Data for this task:
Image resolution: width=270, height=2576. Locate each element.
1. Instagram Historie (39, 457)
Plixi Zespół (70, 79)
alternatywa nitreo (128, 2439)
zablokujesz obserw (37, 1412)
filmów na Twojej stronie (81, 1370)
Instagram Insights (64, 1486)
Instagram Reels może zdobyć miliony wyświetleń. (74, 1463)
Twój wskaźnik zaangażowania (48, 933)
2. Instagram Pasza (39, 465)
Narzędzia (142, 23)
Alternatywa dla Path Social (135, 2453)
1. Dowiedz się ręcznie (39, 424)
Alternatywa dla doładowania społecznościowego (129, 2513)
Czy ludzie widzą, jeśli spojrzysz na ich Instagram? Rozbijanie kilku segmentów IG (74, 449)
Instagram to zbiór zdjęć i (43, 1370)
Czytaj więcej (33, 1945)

--

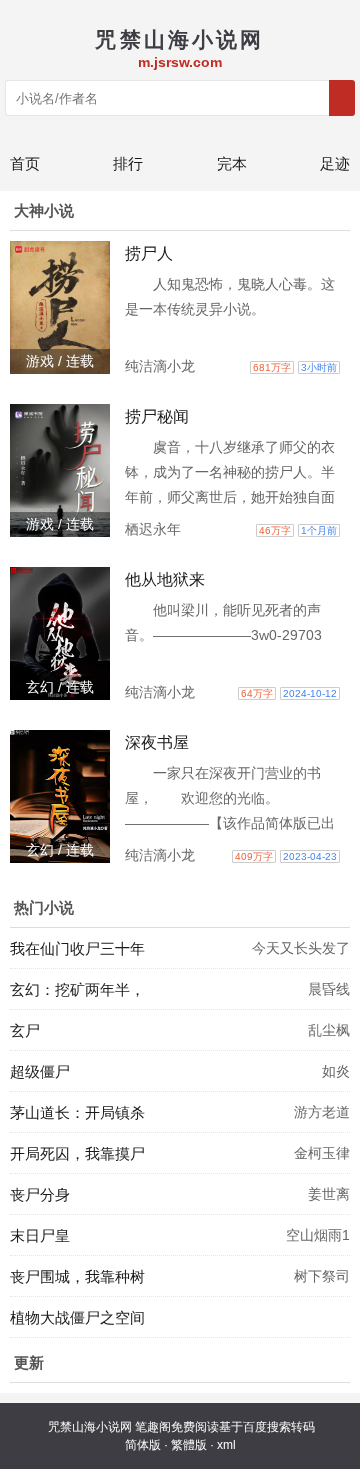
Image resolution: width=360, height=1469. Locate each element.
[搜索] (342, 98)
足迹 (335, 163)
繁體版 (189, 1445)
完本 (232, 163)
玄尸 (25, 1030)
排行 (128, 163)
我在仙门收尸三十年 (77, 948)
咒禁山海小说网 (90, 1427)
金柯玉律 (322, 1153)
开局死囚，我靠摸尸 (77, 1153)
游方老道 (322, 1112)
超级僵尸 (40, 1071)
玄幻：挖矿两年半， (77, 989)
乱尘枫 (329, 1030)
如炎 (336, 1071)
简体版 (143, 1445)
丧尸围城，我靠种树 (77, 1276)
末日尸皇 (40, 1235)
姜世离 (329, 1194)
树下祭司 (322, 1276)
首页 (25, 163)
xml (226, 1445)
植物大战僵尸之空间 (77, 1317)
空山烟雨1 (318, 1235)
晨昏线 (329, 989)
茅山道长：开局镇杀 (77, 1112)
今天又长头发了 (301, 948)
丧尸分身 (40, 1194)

--

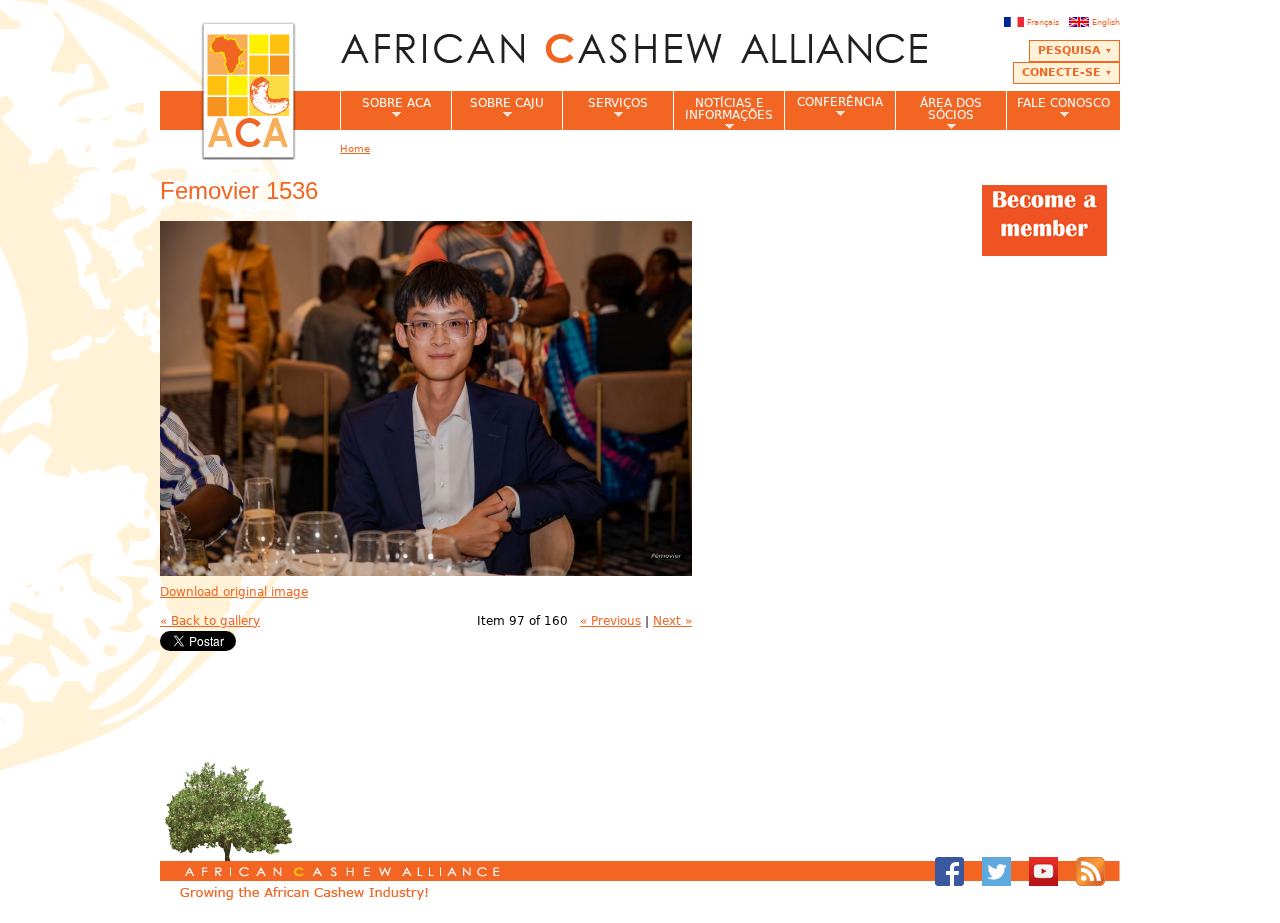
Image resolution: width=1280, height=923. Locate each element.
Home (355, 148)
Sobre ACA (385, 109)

Assigned task:
Among the records above, extract exactly the lines from the line with "filmów na Twojej stronie (81, 1370)" to the line with "Czytaj więcej (33, 1945)", both lines included, and leave out the rest.

Solution to this task:
filmów na Twojej stronie (81, 1370)
Instagram Insights (64, 1486)
Instagram Reels może zdobyć miliony wyświetleń. (74, 1463)
Twój wskaźnik zaangażowania (48, 933)
2. Instagram Pasza (39, 465)
Narzędzia (142, 23)
Alternatywa dla Path Social (135, 2453)
1. Dowiedz się ręcznie (39, 424)
Alternatywa dla doładowania społecznościowego (129, 2513)
Czy ludzie widzą, jeśli spojrzysz na ich Instagram? Rozbijanie kilku segmentów IG (74, 449)
Instagram to zbiór zdjęć i (43, 1370)
Czytaj więcej (33, 1945)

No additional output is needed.